Quellenauszug =>

● ● ● ●

Anton Priebe | 26.05.14

Die Online-Marketing-Experten Ralf Scharnhorst und Philipp Klöckner über Googles Machtmissbrauch, die Folgen sowie Lösungen des Problems.

Erst vor wenigen Tagen fällte der Europäische Gerichtshof das Urteil, dass Google veraltete Links auf Anträgen von Einzelpersonen löschen muss. Nun kommt eine neue Offensive aus Europa: eine Klage wegen Missbrauchs der Marktmacht, ausgehend von über 400 Akteuren.

Starke Gegenspieler

400 Verlage und Unternehmen aus der Internetbranche haben sich zu dem Open Internet Project (OIP) zusammengeschlossen, um die Netzneutralität zu wahren beziehungsweise wieder herzustellen. Darunter finden sich Riesen wie der Axel Springer Verlag und die Unternehmensgruppe Lagardère. Der Vorwurf der Kläger begründet sich darin, dass Google die Suchergebnisse zu seinen Gunsten manipuliere. Konkurrenten würden demzufolge benachteiligt und die firmeneigenen Dienste künstlich bevorteilt werden. Außerdem seien Werbekunden des Suchmaschinengiganten besser dargestellt, die sämtliche firmeneigene Dienste nutzen würden.

Die Protestplattform

Auf der Website des OIP findet sich in einem veröffentlichten Manifest unter anderem folgender Vorwurf:

If a business cannot be found online, it cannot compete. Conversely, if Google’s services always appear most prominently, irrespective of their relevance, consumers may not find the most relevant offerings. Innovative digital enterprises that are creating jobs all over Europe risk their very existence if this abusive search manipulation persists.

● ● ● ●

Bereitgestelltes Material =>
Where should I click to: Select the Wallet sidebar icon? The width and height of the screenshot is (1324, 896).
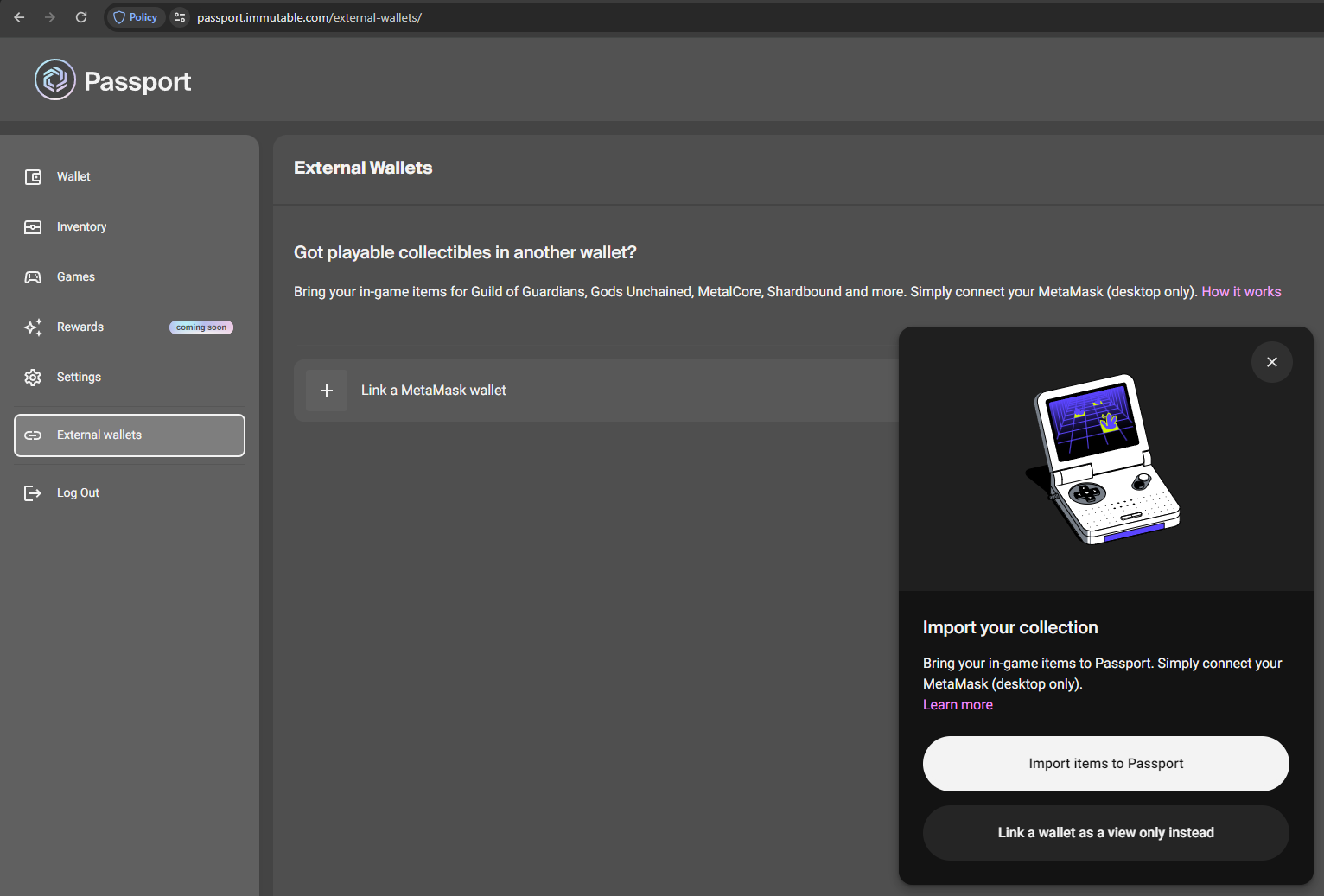[x=33, y=176]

● ● ● ●

Anforderung =>
Schreiben Sie aus dem Auszug über die Klage gegen Google den Abschnitt ab, der bei den Worten „If a business“ beginnt und nach „search manipulation persists.“ endet.

Lösung =>
If a business cannot be found online, it cannot compete. Conversely, if Google’s services always appear most prominently, irrespective of their relevance, consumers may not find the most relevant offerings. Innovative digital enterprises that are creating jobs all over Europe risk their very existence if this abusive search manipulation persists.